[What you will do]: Would you copy only the lines below, beginning with the one that contains "Given: Click the green camera photo icon" and running through the last entry line?

Collected data:
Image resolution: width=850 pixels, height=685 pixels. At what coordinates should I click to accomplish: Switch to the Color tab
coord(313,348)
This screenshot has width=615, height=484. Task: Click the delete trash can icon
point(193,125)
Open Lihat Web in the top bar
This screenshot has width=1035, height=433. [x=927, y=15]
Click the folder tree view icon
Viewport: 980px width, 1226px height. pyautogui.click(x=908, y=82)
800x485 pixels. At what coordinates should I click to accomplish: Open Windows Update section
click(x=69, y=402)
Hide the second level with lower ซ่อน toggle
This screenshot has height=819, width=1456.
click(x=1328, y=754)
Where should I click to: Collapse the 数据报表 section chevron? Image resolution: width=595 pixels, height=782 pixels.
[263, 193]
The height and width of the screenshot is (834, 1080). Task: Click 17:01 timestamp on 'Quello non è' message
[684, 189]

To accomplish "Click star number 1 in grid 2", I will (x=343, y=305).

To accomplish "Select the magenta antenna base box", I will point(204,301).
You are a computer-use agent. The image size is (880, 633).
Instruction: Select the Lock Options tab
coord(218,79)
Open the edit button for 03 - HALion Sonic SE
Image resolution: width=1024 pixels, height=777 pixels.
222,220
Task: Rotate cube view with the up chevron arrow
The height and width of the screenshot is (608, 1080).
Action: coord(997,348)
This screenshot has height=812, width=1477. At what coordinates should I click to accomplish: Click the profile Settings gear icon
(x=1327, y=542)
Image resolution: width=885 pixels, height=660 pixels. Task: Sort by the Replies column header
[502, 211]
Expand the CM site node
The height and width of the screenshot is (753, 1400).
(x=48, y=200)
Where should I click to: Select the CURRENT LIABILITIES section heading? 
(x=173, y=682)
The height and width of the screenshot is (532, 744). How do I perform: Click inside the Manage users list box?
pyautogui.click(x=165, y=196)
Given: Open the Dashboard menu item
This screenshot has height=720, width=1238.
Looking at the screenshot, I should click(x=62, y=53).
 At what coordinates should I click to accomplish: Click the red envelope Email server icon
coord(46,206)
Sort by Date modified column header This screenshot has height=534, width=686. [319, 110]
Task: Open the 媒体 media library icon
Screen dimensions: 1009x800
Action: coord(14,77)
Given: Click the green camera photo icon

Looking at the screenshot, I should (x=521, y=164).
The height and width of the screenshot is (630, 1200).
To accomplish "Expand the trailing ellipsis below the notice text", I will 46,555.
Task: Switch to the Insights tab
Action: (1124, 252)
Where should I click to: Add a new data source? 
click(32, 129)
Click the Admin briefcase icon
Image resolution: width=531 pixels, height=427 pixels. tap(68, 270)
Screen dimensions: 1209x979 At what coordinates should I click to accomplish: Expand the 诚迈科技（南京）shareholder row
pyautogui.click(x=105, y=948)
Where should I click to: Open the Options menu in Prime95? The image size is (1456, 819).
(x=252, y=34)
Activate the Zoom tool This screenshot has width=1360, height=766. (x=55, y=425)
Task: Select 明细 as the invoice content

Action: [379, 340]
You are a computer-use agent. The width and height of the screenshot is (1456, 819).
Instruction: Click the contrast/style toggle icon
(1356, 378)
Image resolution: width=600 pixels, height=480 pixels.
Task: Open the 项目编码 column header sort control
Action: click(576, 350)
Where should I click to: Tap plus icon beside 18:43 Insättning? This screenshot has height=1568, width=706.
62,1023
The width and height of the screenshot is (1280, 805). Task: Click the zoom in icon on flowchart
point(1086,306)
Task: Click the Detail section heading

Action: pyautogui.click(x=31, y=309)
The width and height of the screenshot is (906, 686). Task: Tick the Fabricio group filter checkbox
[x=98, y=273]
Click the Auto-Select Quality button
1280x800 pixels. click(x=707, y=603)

[Solution for this problem]:
Given: Click the green camera photo icon

Looking at the screenshot, I should (x=521, y=164).
The height and width of the screenshot is (630, 1200).
To accomplish "Expand the trailing ellipsis below the notice text", I will 46,555.
Task: Switch to the Insights tab
Action: (1124, 252)
Where should I click to: Add a new data source? 
click(32, 129)
Click the Admin briefcase icon
Image resolution: width=531 pixels, height=427 pixels. tap(68, 270)
Screen dimensions: 1209x979 At what coordinates should I click to accomplish: Expand the 诚迈科技（南京）shareholder row
pyautogui.click(x=105, y=948)
Where should I click to: Open the Options menu in Prime95? The image size is (1456, 819).
(x=252, y=34)
Activate the Zoom tool This screenshot has width=1360, height=766. (x=55, y=425)
Task: Select 明细 as the invoice content

Action: [379, 340]
You are a computer-use agent. The width and height of the screenshot is (1456, 819).
Instruction: Click the contrast/style toggle icon
(1356, 378)
Image resolution: width=600 pixels, height=480 pixels.
Task: Open the 项目编码 column header sort control
Action: click(576, 350)
Where should I click to: Tap plus icon beside 18:43 Insättning? This screenshot has height=1568, width=706.
62,1023
The width and height of the screenshot is (1280, 805). Task: Click the zoom in icon on flowchart
point(1086,306)
Task: Click the Detail section heading

Action: pyautogui.click(x=31, y=309)
The width and height of the screenshot is (906, 686). Task: Tick the Fabricio group filter checkbox
[x=98, y=273]
Click the Auto-Select Quality button
1280x800 pixels. click(x=707, y=603)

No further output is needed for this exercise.